_What is being asked_
Within the listing below, please copy exactly the lines between the line holding "Click the exclamation" and the line holding "Click the public", inclusive.

════════

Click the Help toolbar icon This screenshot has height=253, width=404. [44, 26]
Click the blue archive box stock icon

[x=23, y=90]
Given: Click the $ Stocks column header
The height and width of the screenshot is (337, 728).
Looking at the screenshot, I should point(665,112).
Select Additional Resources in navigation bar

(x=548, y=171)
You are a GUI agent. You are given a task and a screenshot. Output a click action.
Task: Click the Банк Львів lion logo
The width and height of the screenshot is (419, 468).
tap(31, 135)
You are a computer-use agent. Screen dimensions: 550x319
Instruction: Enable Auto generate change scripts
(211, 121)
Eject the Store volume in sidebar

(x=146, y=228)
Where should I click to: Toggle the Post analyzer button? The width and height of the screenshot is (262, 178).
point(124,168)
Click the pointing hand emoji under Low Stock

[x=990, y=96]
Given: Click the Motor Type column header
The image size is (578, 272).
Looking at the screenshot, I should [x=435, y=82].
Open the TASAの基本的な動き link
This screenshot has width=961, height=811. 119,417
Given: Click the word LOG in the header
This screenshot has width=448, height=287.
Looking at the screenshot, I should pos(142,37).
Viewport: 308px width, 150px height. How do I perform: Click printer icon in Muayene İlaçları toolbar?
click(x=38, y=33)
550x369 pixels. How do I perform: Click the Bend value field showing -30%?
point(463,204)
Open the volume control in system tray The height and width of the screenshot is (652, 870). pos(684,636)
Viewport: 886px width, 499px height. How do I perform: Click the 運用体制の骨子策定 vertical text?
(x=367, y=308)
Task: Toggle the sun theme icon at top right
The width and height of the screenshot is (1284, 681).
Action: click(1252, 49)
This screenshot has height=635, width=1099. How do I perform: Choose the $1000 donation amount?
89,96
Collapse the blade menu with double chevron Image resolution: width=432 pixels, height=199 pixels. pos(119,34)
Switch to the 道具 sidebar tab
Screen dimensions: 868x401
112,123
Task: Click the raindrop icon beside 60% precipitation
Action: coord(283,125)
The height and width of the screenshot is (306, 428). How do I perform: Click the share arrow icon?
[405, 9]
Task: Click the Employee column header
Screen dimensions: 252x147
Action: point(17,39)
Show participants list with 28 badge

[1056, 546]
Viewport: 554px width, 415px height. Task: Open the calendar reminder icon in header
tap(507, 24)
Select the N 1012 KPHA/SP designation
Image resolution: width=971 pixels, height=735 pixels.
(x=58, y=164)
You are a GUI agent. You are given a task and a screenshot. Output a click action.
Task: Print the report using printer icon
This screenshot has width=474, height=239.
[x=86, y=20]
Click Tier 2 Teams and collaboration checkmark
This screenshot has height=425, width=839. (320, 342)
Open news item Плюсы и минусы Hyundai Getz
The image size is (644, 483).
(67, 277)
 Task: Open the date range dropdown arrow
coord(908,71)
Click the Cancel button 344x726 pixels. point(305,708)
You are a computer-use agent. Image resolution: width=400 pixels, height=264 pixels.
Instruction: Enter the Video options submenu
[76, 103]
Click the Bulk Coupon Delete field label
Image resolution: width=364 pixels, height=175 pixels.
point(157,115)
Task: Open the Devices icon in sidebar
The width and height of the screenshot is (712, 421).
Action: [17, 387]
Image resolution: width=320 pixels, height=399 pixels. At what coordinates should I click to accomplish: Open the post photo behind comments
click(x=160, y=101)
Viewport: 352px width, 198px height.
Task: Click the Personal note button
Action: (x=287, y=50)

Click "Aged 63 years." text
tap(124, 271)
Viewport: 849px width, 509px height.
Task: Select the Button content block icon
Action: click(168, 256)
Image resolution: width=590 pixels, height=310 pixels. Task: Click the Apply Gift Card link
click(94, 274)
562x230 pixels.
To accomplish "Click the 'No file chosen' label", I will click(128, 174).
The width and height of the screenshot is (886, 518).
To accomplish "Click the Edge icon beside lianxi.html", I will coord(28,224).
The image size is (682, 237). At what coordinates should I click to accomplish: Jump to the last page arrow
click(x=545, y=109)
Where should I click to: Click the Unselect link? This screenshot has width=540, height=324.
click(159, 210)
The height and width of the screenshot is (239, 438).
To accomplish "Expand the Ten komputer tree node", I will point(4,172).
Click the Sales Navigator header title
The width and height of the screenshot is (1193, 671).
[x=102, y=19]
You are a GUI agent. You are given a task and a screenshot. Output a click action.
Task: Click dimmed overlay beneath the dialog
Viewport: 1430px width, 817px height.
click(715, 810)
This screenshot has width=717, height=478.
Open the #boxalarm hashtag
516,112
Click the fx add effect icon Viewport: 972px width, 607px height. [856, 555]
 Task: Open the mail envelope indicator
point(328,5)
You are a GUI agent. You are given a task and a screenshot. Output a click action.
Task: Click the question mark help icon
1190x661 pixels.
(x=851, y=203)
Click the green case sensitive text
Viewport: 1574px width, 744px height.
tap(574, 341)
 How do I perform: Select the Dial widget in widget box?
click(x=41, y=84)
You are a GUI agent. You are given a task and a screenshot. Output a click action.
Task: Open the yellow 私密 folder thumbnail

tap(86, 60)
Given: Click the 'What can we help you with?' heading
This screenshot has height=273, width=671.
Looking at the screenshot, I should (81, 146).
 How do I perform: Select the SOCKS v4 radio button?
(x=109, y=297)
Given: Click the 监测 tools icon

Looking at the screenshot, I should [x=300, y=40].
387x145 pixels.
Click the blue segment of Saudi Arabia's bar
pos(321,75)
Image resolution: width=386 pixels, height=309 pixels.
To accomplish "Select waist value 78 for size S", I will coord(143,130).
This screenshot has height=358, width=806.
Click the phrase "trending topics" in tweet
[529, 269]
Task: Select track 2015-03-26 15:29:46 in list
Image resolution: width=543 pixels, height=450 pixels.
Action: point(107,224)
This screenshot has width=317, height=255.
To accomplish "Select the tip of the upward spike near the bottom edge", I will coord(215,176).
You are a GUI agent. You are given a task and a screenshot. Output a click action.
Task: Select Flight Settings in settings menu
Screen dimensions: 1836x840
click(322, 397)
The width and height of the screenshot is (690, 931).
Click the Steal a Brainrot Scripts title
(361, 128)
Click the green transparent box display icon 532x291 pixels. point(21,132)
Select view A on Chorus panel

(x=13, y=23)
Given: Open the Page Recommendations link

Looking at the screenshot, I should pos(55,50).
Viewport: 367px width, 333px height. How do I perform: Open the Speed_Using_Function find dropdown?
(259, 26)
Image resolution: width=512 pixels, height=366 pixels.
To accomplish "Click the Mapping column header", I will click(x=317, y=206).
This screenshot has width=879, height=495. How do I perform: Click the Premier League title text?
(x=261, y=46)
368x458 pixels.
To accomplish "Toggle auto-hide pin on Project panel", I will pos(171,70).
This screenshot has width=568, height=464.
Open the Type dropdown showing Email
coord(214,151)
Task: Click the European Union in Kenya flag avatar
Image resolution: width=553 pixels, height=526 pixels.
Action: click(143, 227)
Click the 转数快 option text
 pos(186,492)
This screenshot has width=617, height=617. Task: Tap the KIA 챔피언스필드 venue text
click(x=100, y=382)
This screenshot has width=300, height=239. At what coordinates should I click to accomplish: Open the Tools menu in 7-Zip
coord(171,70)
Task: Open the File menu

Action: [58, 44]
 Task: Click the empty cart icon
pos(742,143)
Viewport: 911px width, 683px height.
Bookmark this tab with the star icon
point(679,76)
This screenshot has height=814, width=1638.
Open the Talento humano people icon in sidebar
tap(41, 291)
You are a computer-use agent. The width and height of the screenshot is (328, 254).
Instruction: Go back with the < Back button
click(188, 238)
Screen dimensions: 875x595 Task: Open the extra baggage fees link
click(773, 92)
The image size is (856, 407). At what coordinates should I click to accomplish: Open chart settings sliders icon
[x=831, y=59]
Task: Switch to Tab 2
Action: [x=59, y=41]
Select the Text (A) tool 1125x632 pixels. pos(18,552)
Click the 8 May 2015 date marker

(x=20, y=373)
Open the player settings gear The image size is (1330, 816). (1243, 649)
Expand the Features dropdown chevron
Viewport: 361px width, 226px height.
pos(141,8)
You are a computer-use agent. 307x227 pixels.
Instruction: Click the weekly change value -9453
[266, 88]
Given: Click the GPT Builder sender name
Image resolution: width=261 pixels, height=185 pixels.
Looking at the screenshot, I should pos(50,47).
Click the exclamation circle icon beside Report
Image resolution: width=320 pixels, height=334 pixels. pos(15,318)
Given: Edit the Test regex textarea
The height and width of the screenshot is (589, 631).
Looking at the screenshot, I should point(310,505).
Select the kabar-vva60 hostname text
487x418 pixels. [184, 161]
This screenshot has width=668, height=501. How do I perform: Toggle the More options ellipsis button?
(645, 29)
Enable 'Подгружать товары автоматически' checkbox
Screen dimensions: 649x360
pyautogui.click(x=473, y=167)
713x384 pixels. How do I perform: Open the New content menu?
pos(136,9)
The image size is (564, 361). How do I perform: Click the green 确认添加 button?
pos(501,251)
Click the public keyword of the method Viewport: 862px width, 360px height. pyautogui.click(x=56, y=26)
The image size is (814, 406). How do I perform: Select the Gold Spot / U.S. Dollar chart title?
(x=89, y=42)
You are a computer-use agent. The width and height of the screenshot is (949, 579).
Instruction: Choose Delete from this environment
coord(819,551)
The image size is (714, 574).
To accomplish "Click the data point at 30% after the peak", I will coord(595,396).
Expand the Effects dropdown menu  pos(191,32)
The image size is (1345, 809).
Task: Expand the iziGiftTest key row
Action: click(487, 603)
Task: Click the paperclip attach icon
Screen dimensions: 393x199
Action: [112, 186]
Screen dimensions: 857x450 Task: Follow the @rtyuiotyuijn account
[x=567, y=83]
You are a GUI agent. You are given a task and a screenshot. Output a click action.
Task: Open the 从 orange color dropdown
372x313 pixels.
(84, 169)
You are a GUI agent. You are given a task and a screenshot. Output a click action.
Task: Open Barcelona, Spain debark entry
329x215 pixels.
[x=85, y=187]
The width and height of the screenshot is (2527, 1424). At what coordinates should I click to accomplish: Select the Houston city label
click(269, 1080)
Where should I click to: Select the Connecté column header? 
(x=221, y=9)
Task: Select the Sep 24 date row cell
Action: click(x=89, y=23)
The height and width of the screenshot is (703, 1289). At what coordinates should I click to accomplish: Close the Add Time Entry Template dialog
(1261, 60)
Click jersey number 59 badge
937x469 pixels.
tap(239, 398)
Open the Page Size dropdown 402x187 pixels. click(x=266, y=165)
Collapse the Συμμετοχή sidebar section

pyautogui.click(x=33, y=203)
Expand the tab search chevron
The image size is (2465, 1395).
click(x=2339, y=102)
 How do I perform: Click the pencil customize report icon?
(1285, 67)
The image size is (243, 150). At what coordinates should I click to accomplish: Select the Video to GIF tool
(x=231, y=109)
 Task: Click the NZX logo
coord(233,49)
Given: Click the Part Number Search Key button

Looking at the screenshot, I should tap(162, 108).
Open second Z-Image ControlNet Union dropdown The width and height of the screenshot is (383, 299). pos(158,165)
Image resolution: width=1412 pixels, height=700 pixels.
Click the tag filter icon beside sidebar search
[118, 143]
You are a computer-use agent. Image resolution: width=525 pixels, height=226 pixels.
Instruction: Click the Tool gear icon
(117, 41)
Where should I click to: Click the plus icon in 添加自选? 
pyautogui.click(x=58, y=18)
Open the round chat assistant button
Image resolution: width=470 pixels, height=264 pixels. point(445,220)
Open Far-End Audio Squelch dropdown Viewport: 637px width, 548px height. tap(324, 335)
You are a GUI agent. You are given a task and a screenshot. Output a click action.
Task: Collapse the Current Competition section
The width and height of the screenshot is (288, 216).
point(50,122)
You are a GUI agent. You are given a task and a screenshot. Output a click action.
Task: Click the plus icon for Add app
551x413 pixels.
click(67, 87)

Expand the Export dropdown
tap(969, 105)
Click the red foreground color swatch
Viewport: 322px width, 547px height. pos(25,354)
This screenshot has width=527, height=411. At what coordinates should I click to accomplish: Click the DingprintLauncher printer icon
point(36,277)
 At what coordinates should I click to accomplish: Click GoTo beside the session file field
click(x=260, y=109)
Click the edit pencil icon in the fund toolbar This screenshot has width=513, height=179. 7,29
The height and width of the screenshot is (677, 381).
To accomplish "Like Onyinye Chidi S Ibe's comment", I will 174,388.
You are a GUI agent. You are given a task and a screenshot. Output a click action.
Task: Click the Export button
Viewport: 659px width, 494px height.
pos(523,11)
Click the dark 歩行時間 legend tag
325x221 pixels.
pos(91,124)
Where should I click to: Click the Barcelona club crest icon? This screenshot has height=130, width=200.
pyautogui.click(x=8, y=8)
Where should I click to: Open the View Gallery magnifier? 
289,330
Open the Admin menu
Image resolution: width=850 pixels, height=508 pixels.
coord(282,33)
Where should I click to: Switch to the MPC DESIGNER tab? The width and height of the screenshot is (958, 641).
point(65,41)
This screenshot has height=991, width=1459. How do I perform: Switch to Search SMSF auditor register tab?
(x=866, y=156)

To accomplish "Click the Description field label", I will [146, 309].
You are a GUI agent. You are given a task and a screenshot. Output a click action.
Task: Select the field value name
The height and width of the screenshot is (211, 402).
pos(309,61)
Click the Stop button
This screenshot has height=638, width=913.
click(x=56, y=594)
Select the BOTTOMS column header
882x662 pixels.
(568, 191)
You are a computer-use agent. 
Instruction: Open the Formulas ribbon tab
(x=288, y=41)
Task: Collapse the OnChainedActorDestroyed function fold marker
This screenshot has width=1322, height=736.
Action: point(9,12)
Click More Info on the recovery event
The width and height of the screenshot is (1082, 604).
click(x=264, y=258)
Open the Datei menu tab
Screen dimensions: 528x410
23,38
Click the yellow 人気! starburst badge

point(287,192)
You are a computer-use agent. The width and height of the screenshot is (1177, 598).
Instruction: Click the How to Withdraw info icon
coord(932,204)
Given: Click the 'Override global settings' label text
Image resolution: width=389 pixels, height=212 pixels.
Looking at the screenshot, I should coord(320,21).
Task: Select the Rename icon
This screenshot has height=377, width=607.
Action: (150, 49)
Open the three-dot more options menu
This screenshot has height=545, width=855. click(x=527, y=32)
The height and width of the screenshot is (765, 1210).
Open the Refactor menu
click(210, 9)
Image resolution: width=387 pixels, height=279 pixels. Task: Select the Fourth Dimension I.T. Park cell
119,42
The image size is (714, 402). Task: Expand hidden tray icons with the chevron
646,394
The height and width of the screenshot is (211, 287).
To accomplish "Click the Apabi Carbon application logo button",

════════

_Written solution_
Click the exclamation circle icon beside Report
Image resolution: width=320 pixels, height=334 pixels. pos(15,318)
Given: Edit the Test regex textarea
The height and width of the screenshot is (589, 631).
Looking at the screenshot, I should point(310,505).
Select the kabar-vva60 hostname text
487x418 pixels. [184, 161]
This screenshot has width=668, height=501. How do I perform: Toggle the More options ellipsis button?
(645, 29)
Enable 'Подгружать товары автоматически' checkbox
Screen dimensions: 649x360
pyautogui.click(x=473, y=167)
713x384 pixels. How do I perform: Open the New content menu?
pos(136,9)
The image size is (564, 361). How do I perform: Click the green 确认添加 button?
pos(501,251)
Click the public keyword of the method Viewport: 862px width, 360px height. pyautogui.click(x=56, y=26)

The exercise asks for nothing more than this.